Самсонову послышалось пятый десяток, и он запротестовал:
Ну что вы, в такие-то ваши годы, говорить о старости, это просто смешно.
Спасибо за комплимент, а я уж думала. Поднимайтесь за мной. Я живу на первом этаже, там попрохладней, а вам в самый раз будет наверху.
Я уверена, что вам здесь понравится.
Называть её просто Снежаной, не по отчеству, Виктор Сергеевич как-то не смел. «Всё-таки женщина, а не девушка». Выяснять имя её батюшки, которого, как она сказала, у неё не было, он не стал. «Завтра уедет и дело с концом».
Да, завтра улетаю, товарищ писатель. А отца у меня и в правду не было, и маму тоже в снегу нашли. Сначала она была мертвой, а потом ожила.
От такой мистической информации у Самсонова по спине пробежали мурашки. И еще он стал ловить себя на том, что она, уже в который раз, разговаривает с его мыслями. Поднявшись по шаткой, полусгнившей лестнице, они оказались на маленькой лестничной площадке. Хозяйка толкнула незапертую дверь.
Проходите, товарищ писатель, милости просим, а милостыню нет.
Тот, пригибаясь, вошёл в своё будущее жилище.
Одна огромная комната. Старинная никелированная кровать была аккуратно застелена. У большого единственного окна, в которое почти не проникал дневной свет, стоял старинный стол с резными ножками. Стол был застлан расшитой скатертью. В углу, как белое пятно, старенький холодильник «Саратов». На стене висела большая картина в массивной рамке с облупившейся коричневой краской. Неизвестный художник изобразил полуобнажённых упитанных девиц с пёстрыми веночками на головах, плывущих в лодке, украшенной цветами. Рядом с ними по воде плывут не то лебеди, не то гуси, что-то среднее, а на берегу, куда плывут девицы, художник изобразил добрых молодцев, правда, все они не пропорционального телосложения, да к тому же, все на одно лицо.
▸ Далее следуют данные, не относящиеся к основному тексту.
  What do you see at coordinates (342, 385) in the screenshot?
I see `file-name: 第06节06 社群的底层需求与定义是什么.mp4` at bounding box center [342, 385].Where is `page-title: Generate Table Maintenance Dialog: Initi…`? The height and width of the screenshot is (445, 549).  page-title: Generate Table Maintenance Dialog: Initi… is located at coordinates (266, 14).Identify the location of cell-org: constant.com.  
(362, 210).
Около дверей два допотопных стула. На один из них присела Морозова. Посередине комнаты в подвешенной деревянной клетке сидел светло-зелёный попугай и одним глазом сердито косился на незнакомого квартиросъёмщика.
Можете с ним поздороваться, предложила хозяйка.
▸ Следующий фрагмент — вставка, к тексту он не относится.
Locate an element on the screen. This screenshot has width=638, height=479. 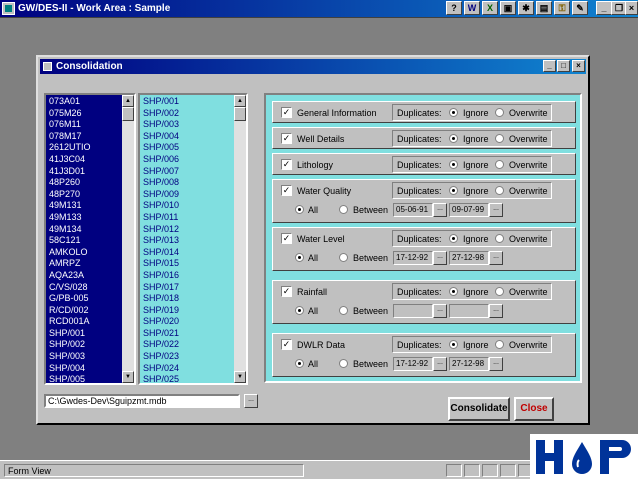
list-item: SHP/005 is located at coordinates (161, 148).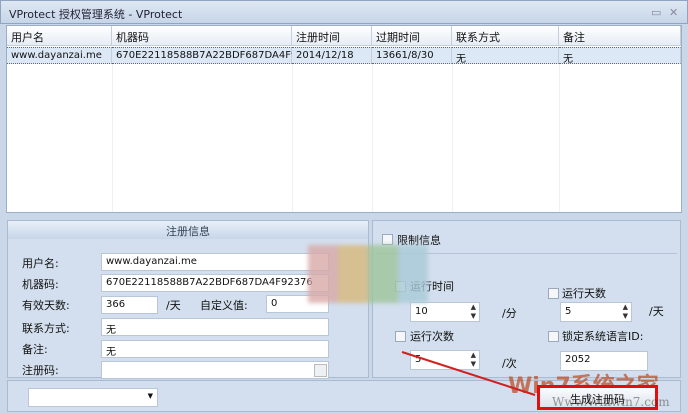 This screenshot has width=688, height=413. Describe the element at coordinates (412, 56) in the screenshot. I see `cell-expire: 13661/8/30` at that location.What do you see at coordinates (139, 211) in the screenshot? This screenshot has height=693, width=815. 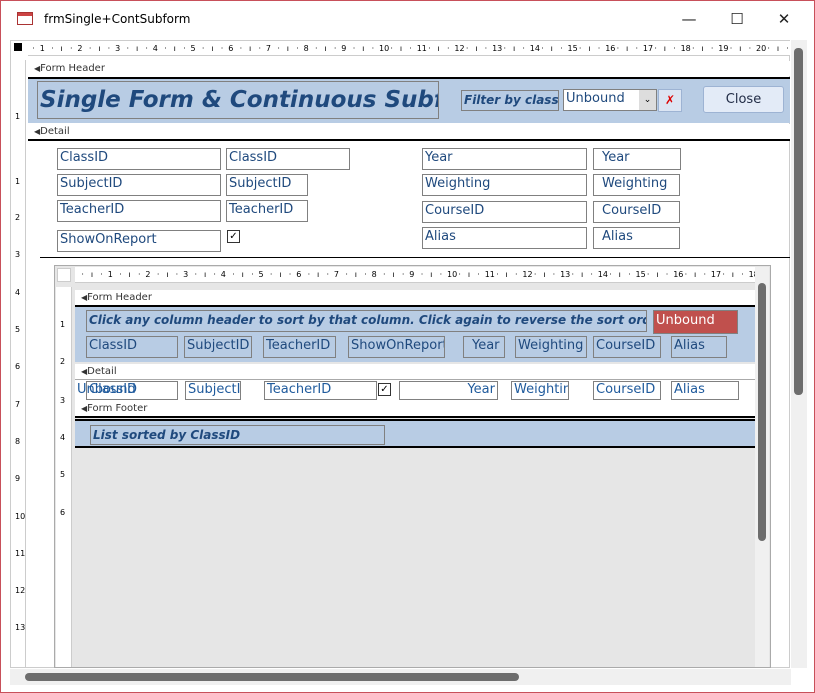 I see `field-label: TeacherID` at bounding box center [139, 211].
Самсонов, поколебавшись, неуверенно пробормотал:
Ну здравствуй, птица.
Пррривет! Тебе сколько лет? внезапно выпалил попугай.
Сорок пять, непроизвольно ответил Виктор Сергеевич в растерянности, потом, неловко хохотнув, погрозил в сторону попугая. Ух ты, озорник, ух ты, воробей.
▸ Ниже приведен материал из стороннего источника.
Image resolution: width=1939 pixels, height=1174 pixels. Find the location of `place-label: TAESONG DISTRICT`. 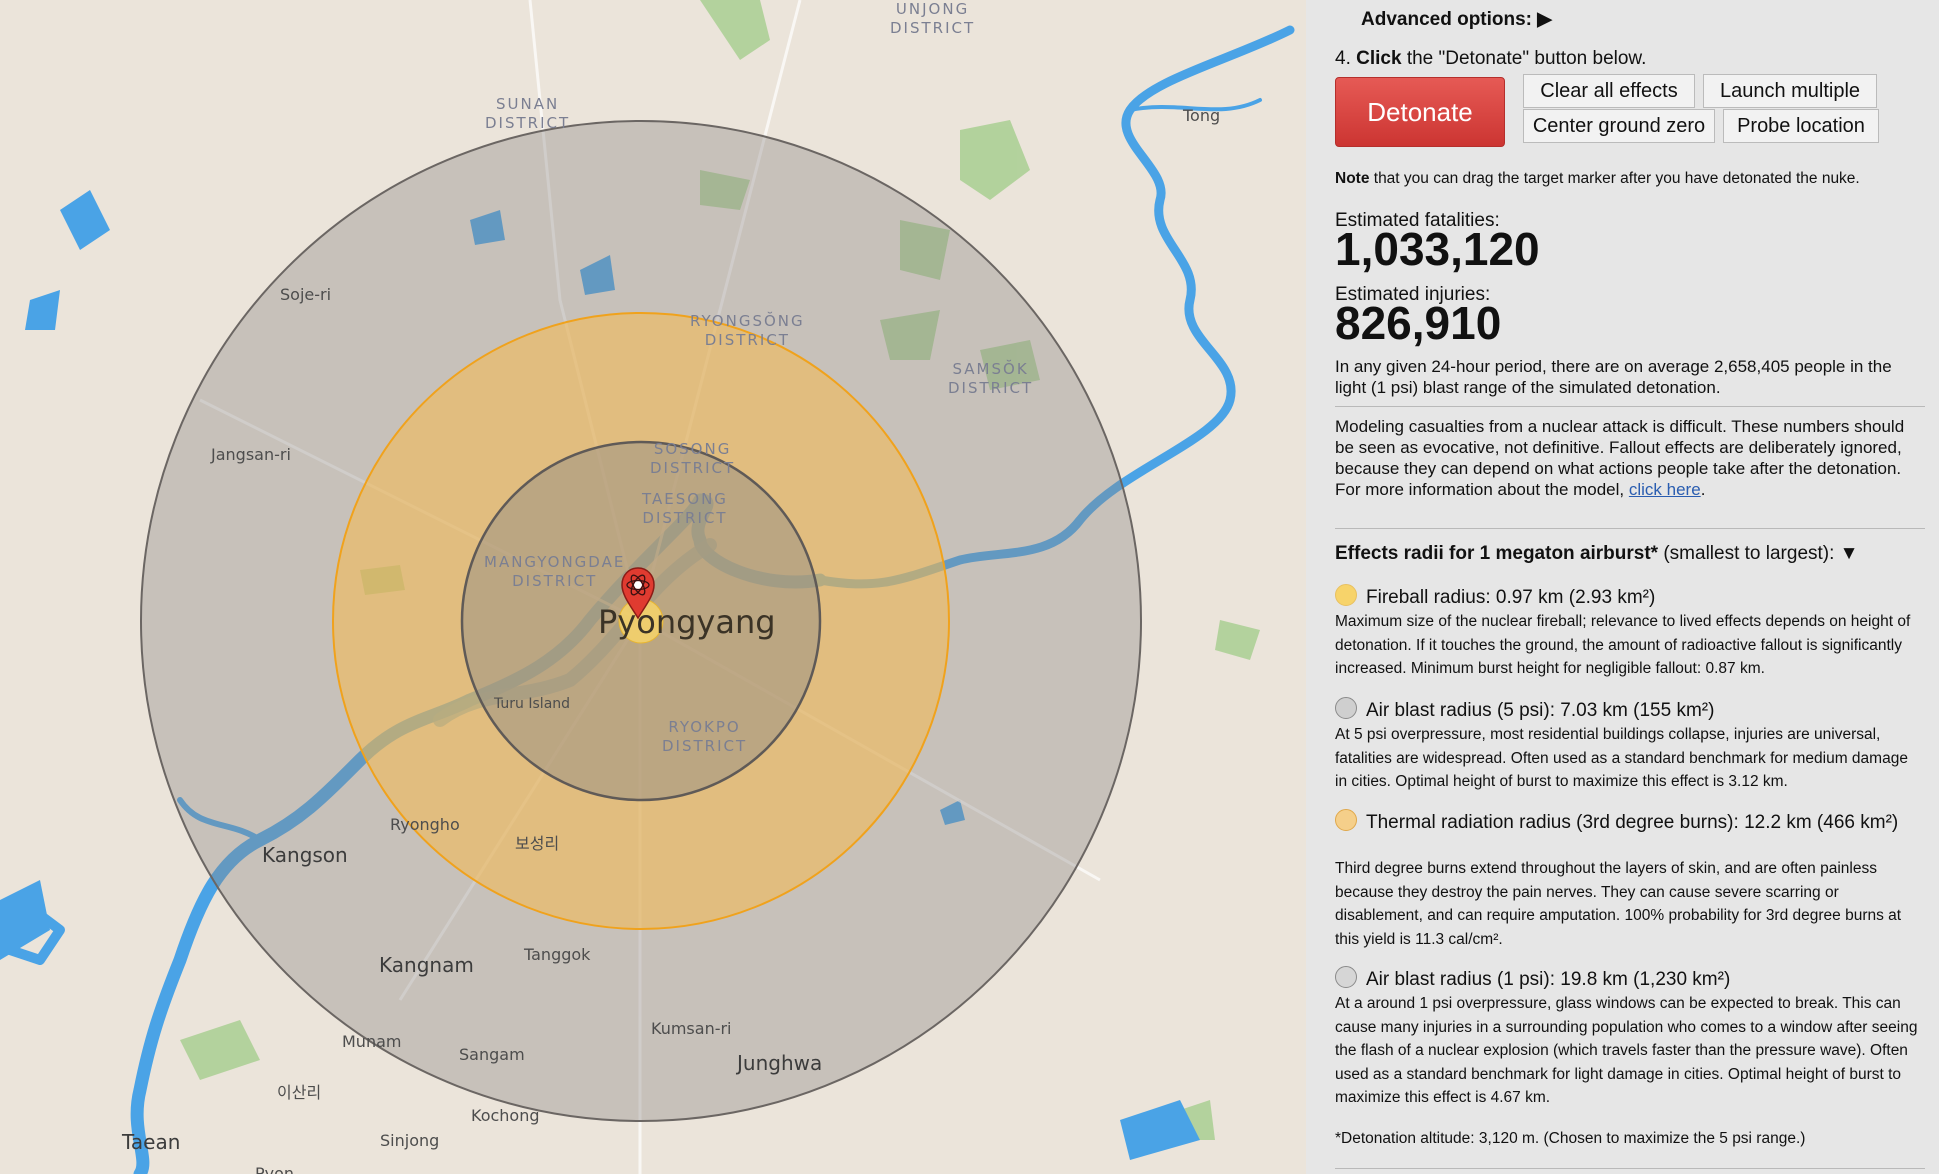

place-label: TAESONG DISTRICT is located at coordinates (685, 508).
Позорррник! Сам воррробей! огрызнулся, сидящий в клетке.
Ну, хватит, Феоктист, совесть поимей, лучше бери пример со своего пра-пра-прадеда, он же ведь был советником самого Конфуция, пристыдила его Морозова. Попугай в ответ что-то недовольно проворчал и успокоился.
Если хотите, можете проживать внизу, на первом этаже.
Нет, нет. Это мне в самый раз, здесь как раз много места, можно походить, подумать. Когда пишешь, оно знаете как?.. Ну, а теперь, так сказать, сколько мне вам за месяц? Самсонов потянулся к чемодану за деньгами.
Совсем немного, кормить мою птицу, зовут его Феоктист, и моего любимого кота, конечно, если он надумает к вам прийти. А вообще-то, он гостей всегда встречает, обязательно придёт. Вы, товарищ писатель, на Феоктиста не обижайтесь, когда тот вздумает поболтать с вами о том, о сём. Бывает, срывается, просто диву даёшься, такое начинает болтать. Вот я и переселила его наверх, хулиганить начал. А вообще-то, Феоктист птица умная, мозги у него что надо. Вот вы знаете, о чём он сейчас думает?